Ogni vera lettura porta in sé un germe di rivoluzione interiore: la più radicale, la più feconda, e l’unica davvero possibile.

Gesualdo Bufalino
Non solo i diari, ma mi piacciono gli epistolari. L’idea di poter fiutare, palpare, pedinare, origliare il «quotidiano» di un autore che amo, di riuscire a rubargli quel segmento irripetibile di spaziotempo che è il «dove» e il «quando» di una sua giornata. Quando leggo, per esempio che la mattina di sabato 7 maggio 1921, a Baugy, in Svizzera, dal terrazzino della sua pensione, Katherine Mansfield vide un carro, tirato da una mucca e guidato da un ragazzo, avanzare lentamente verso un piccolo ponte; o quando appuro che il 21 dicembre 1845, domenica, Balzac restò chiuso in casa a soffiar l’anima in un fazzoletto, con la sola compagnia dei Tre moschettieri… ebbene, mi ci vuol poco per usurpare quell’occhio miope, quel naso fluviale; per patire, come se fosse mia, la memoria di quel tritume di vita. (da EPISTOLARI)

Francesca Bonafini
Ieri, leggendo alcune lettere di Cristina Campo agli amici fiorentini, ho trovato queste parole dirette a Mario Luzi: “Ricordo un tuo bigliettino due anni fa: come mi accompagnò nell’anno, lo aiutò a fiorire. Vorrei di nuovo questo talismano, la silenziosa protezione del tuo pensiero”. Negli epistolari degli scrittori forse è questo che il nostro sguardo va cercando: un nuovo talismano che aiuti l’anno a fiorire. Come se fosse anche un po’ per noi quella silenziosa protezione.

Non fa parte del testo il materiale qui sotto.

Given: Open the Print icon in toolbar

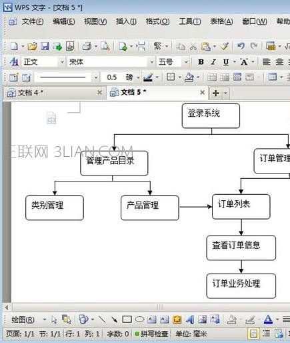Looking at the screenshot, I should [87, 46].
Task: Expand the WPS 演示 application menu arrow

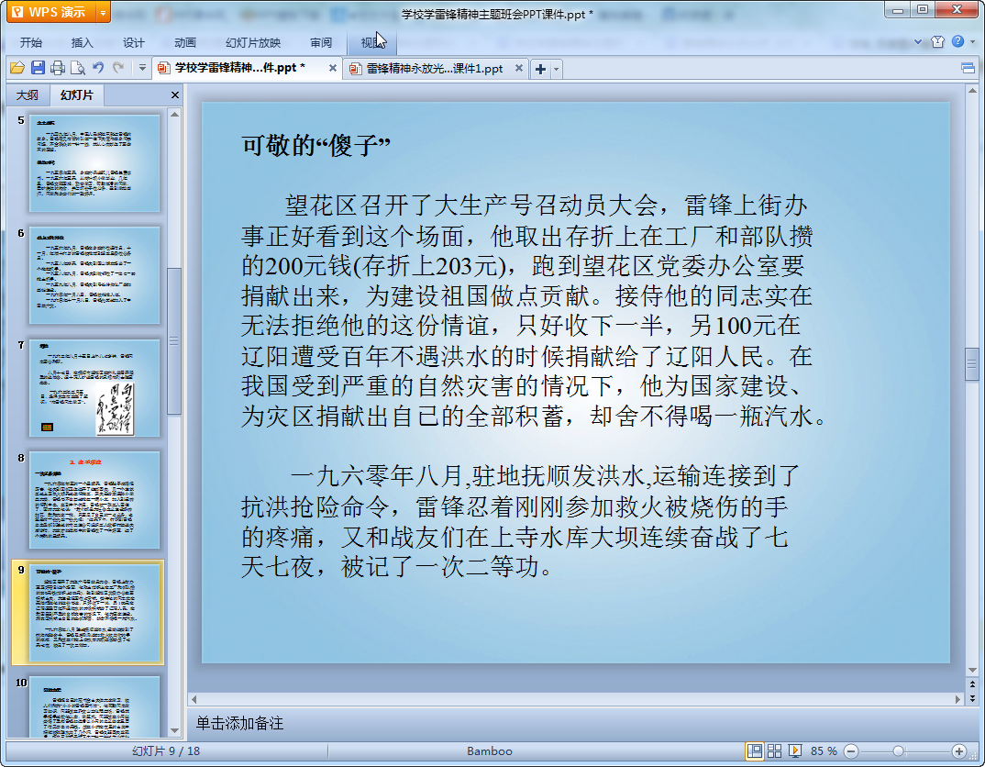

Francesca Bonafini (Verona, 1974) vive tra la città natale e Bologna. Ha pubblicato i romanzi Mangiacuore (Fernandel, 2008), Casa di carne (Avagliano, 2014), La cattiva reputazione (Avagliano, 2016) e il romanzo per ragazzi Celestiale (Sinnos, 2018; finalista al Premio Letteratura Ragazzi di Cento), di cui è uscito anche l’audiolibro, edito da Il Narratore audiolibri. È coautrice del libro umoristico Non avremmo mai dovuto. Le frasi che gli uomini sposati dicono alle amanti (Ad est dell’equatore, 2015), del saggio Sex machine. L’immaginario erotico nella musica del nostro tempo (Auditorium, 2011) e del romanzo Il cavedio (Fernandel, 2011). Numerosi suoi racconti sono apparsi su riviste e antologie – la più recente è la Piccola antologia della peste (Ronzani, 2020), a cura di Francesco Permunian – ed è presente nel volume Una stanza tutta per loro. Cinquantuno donne della letteratura italiana (Avagliano, 2018).